Extrait du texte:
--------------------

La formule "Combiné" eut plus de succès auprès de la Section Voilures Tournantes du STAé (Service Technique de l'Aéronautique) dirigé par Roger GARRY. Le SO
1100 fut baptisé "Arriel" et fut exposé au Grand Palais à Paris. Les
premiers essais s'effectuèrent en 1947 et le 13 mai, l'appareil arrimé au
sol s'éleva aux mains de Jacques GUIGNARD. Le moteur Mathis G 7 qui
l'équipait ne donna guère satisfaction.
Le 21 avril 1950,
le SO 1110 "Arriel 2", décolla aux mains de Claude DELLYS, la partie
autogire avait disparu. Puis vint l'une des premières turbines, l'Artouste
de Turboméca pour équiper l'Arriel 3. Cette nouvelle version donna de bonnes
sensations grâce à son compresseur "Arrius" au débit d'air suffisant pour
alimenter une buse placée en bout de la poutre de queue (le NOTAR était
inventé) donnant un contrôle en lacet suffisant ; démontrant ainsi
l'efficacité et l'intérêt de la propulsion des rotors par réaction. Un des
défauts la consommation en carburant qui était énorme.

--------------------

Consigne:
Poursuivez l'extrait sur les appareils Arriel à partir de l'endroit où il s'arrête. Les données qui suivent n'ont aucun lien avec l'extrait.

--------------------

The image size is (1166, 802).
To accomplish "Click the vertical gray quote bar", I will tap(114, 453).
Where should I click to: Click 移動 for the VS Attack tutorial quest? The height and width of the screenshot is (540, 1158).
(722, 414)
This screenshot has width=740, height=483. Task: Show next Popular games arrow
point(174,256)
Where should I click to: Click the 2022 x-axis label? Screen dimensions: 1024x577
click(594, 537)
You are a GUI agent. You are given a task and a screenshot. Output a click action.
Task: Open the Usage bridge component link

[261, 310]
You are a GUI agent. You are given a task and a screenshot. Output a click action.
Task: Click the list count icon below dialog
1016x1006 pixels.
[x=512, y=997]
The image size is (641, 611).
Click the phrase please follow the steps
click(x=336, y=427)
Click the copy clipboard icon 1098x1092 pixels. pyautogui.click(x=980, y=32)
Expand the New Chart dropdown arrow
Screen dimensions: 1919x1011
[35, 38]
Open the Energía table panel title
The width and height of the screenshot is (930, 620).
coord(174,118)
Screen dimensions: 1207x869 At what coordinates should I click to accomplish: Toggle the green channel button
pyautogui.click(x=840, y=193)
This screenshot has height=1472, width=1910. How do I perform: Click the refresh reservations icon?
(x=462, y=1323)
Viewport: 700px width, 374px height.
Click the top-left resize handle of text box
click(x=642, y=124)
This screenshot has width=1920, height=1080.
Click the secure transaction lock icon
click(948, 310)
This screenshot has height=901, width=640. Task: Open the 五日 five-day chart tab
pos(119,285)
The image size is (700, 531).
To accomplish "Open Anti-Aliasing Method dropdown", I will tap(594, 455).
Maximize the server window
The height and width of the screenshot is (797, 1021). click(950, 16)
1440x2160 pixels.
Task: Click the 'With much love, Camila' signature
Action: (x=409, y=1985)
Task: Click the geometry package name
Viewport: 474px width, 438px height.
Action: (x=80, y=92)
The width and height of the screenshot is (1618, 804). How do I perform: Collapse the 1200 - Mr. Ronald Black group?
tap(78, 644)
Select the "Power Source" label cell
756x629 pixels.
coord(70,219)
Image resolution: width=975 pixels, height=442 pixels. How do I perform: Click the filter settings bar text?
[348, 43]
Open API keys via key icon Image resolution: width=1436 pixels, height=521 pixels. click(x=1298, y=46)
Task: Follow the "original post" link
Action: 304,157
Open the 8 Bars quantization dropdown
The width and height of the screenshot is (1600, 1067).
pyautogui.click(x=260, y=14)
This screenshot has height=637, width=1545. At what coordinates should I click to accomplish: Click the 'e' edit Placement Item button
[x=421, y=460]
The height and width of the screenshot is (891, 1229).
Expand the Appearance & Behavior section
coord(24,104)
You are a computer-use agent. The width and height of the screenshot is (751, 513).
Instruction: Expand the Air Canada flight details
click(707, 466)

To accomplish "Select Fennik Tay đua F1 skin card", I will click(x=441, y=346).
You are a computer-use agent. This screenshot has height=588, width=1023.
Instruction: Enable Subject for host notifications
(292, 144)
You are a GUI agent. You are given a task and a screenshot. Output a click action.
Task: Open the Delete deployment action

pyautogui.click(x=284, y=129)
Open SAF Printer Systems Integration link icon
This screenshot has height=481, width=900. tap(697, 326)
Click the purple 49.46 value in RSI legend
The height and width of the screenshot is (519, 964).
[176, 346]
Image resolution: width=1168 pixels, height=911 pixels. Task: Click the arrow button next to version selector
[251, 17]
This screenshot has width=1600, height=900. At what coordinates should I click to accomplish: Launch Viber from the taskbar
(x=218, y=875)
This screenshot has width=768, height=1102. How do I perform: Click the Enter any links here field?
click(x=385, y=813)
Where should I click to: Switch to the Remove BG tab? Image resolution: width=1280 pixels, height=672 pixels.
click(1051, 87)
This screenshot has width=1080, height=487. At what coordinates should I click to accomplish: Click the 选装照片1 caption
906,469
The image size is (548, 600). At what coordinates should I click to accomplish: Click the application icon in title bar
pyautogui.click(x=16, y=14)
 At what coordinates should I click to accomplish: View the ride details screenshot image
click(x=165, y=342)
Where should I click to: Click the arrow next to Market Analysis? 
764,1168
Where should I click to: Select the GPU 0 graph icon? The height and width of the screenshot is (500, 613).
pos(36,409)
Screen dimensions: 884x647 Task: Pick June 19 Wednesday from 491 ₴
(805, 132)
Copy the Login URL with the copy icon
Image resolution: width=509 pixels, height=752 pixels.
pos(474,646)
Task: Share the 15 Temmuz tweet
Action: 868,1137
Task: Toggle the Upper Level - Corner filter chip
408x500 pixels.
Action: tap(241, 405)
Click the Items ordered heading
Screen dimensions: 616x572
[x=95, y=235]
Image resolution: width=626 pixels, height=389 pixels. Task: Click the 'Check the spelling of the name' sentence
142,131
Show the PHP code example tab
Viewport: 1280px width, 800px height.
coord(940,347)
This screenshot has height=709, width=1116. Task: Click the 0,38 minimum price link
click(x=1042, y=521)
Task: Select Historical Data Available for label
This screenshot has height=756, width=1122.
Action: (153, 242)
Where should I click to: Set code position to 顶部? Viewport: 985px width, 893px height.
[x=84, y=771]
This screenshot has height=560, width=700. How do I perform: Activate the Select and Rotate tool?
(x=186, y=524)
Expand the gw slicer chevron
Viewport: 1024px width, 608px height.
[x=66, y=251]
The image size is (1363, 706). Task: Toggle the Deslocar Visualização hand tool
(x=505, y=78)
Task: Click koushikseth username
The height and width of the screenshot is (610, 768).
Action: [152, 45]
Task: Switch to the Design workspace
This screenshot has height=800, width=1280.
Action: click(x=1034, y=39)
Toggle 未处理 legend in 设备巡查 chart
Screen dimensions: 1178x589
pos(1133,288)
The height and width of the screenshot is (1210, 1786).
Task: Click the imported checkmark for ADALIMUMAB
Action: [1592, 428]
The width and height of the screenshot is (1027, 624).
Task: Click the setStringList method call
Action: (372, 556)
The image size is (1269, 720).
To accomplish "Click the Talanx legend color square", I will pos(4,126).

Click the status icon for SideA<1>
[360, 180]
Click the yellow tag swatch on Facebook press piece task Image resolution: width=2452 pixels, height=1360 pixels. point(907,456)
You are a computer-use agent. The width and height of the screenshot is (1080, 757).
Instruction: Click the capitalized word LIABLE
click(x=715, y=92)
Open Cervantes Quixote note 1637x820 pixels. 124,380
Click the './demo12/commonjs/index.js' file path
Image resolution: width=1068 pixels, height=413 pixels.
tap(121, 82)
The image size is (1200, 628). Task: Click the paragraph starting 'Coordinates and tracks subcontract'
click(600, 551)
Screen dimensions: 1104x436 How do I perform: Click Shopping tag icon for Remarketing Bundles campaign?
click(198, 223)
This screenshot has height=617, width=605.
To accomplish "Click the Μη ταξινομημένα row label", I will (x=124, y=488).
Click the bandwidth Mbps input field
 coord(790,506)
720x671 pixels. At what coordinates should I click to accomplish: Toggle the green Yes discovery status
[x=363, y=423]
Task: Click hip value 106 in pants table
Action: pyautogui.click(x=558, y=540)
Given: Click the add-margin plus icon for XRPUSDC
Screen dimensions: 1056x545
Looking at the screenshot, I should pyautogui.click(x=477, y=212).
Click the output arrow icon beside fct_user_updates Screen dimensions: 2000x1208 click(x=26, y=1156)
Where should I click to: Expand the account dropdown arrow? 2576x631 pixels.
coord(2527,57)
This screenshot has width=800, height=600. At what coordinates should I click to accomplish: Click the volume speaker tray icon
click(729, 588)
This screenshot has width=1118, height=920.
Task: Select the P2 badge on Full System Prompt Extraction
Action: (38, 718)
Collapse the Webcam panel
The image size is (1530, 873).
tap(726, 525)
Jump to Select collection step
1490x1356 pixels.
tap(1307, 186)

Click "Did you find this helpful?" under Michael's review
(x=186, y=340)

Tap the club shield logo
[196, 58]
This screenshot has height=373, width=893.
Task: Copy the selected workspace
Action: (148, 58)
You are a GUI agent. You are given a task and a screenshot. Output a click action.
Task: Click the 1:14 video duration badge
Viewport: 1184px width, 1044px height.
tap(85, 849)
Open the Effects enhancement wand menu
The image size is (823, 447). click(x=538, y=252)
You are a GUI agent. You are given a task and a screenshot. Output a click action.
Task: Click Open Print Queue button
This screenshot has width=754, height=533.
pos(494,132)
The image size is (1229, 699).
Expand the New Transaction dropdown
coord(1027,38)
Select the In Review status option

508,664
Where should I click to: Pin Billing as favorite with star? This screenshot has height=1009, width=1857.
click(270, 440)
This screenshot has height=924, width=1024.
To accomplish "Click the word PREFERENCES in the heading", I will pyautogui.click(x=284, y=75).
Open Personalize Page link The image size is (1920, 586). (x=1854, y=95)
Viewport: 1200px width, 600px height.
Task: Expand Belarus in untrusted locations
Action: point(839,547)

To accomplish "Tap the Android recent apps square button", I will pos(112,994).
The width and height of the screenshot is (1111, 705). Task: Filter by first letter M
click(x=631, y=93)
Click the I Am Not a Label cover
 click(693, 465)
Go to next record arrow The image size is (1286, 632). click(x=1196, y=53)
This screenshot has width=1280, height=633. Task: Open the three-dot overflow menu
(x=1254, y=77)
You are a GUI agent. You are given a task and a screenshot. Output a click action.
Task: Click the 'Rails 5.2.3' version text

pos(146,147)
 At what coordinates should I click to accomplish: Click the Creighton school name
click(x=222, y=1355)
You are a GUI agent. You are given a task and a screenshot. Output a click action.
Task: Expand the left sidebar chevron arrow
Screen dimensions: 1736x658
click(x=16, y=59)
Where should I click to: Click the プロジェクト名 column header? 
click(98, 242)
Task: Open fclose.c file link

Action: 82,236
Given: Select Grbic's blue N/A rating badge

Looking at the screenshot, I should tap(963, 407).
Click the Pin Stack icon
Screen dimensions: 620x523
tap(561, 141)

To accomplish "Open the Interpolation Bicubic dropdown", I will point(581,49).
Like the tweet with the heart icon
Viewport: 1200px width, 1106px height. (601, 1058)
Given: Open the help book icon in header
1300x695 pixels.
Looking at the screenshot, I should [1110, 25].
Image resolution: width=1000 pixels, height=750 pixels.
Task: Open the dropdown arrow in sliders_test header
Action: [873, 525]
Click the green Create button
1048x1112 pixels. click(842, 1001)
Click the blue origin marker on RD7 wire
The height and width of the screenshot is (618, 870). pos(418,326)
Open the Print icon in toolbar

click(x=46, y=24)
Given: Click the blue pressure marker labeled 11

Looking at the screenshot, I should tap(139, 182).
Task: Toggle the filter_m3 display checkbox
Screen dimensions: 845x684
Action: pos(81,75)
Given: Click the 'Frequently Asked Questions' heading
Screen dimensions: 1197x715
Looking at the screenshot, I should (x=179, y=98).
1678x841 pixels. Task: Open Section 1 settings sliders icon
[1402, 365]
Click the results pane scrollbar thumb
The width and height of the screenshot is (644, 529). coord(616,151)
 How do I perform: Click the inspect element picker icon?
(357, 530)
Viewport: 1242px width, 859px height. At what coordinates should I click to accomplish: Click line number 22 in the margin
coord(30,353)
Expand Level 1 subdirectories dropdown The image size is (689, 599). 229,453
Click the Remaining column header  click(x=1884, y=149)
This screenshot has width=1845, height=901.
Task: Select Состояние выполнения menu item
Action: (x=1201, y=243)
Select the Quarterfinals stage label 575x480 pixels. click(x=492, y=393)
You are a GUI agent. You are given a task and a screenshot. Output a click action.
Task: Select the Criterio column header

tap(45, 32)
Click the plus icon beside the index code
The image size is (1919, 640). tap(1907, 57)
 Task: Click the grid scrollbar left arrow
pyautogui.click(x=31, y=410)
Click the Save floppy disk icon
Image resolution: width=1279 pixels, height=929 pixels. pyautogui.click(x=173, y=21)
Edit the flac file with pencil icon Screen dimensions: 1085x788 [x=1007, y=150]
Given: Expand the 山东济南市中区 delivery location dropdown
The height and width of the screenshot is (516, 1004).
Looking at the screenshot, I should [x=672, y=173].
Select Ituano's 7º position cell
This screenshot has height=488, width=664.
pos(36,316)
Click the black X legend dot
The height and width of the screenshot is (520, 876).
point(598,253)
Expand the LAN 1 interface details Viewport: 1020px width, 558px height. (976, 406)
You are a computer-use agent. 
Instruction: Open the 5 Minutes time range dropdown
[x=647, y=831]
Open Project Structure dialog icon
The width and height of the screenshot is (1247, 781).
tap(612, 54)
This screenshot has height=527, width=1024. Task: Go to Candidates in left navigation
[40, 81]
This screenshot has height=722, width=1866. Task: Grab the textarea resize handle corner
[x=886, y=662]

--------------------

Résultat attendu:
La construction d'un
autogire revint d'actualité avec le SO 1310 "Farfadet" C'est un ingénieur
Français qui eut
l'idée de construire le SO 1220 sans statos
en bout de pales mais utilisant un compresseur surpuissant qui soufflerait
l'air à travers des pales creuses dont l'extrémité étaient équipées de buses
d'éjection.
Turboméca, cette année là sortait la fameuse "Palouste", turbogénérateur
de gaz dont le débit d'air équivalait à 250 CV à condition que l'appareil
soit bipales, les appareils précédents, je le rappelle étaient équipé de
trois pales.
Tout fut mis en oeuvre pour construire cet hélicoptère et comme
disait l'Ingénieur Ferber "construire n'est rien, mais faire voler c'est
tout".
L'appareil, rustique était monoplace et ne présentait aucune verrière. Il
fit son premier vol aux mains de Jean DABOS le 2 janvier 1953 à Villacoublay.
Il s'agissait du
S0 1220-01 F-WCZX. Le turbogénérateur se démarrait
électriquement, l’appareil étant peu handicapé par des problèmes de masse.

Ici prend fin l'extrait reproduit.